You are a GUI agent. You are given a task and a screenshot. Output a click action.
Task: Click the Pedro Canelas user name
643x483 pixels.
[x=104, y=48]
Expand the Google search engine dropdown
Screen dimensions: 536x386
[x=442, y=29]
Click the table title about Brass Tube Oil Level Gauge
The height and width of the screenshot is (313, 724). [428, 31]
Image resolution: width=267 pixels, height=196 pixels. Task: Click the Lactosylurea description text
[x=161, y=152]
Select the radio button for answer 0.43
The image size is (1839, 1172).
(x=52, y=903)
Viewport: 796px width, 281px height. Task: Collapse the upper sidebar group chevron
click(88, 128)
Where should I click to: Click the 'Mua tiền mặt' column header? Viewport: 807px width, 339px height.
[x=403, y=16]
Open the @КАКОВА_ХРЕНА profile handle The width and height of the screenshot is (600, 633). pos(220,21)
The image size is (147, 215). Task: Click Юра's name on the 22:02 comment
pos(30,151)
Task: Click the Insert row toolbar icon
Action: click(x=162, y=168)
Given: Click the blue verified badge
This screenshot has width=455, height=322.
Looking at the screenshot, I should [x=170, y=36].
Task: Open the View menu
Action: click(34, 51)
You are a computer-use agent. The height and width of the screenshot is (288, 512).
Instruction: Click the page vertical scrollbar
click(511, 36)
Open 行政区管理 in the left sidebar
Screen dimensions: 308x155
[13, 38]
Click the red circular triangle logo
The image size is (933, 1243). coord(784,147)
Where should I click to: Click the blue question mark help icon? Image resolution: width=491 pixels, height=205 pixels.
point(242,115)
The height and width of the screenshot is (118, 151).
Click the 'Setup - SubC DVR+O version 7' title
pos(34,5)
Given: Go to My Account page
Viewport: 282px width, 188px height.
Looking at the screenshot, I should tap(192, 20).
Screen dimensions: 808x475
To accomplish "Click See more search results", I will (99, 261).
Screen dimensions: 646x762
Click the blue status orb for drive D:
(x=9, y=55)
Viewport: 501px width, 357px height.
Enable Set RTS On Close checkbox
......
### [EXERCISE PROMPT]
Your reply is to repeat, unchanged, the lines above running from the one with "Where should I click to: Click the 'Mua" up to and including the one with "You are a computer-use".

### [RESPONSE TO THIS EXERCISE]
Where should I click to: Click the 'Mua tiền mặt' column header? Viewport: 807px width, 339px height.
[x=403, y=16]
Open the @КАКОВА_ХРЕНА profile handle The width and height of the screenshot is (600, 633). pos(220,21)
The image size is (147, 215). Task: Click Юра's name on the 22:02 comment
pos(30,151)
Task: Click the Insert row toolbar icon
Action: click(x=162, y=168)
Given: Click the blue verified badge
This screenshot has width=455, height=322.
Looking at the screenshot, I should [x=170, y=36].
Task: Open the View menu
Action: click(34, 51)
You are a computer-use agent. The height and width of the screenshot is (288, 512).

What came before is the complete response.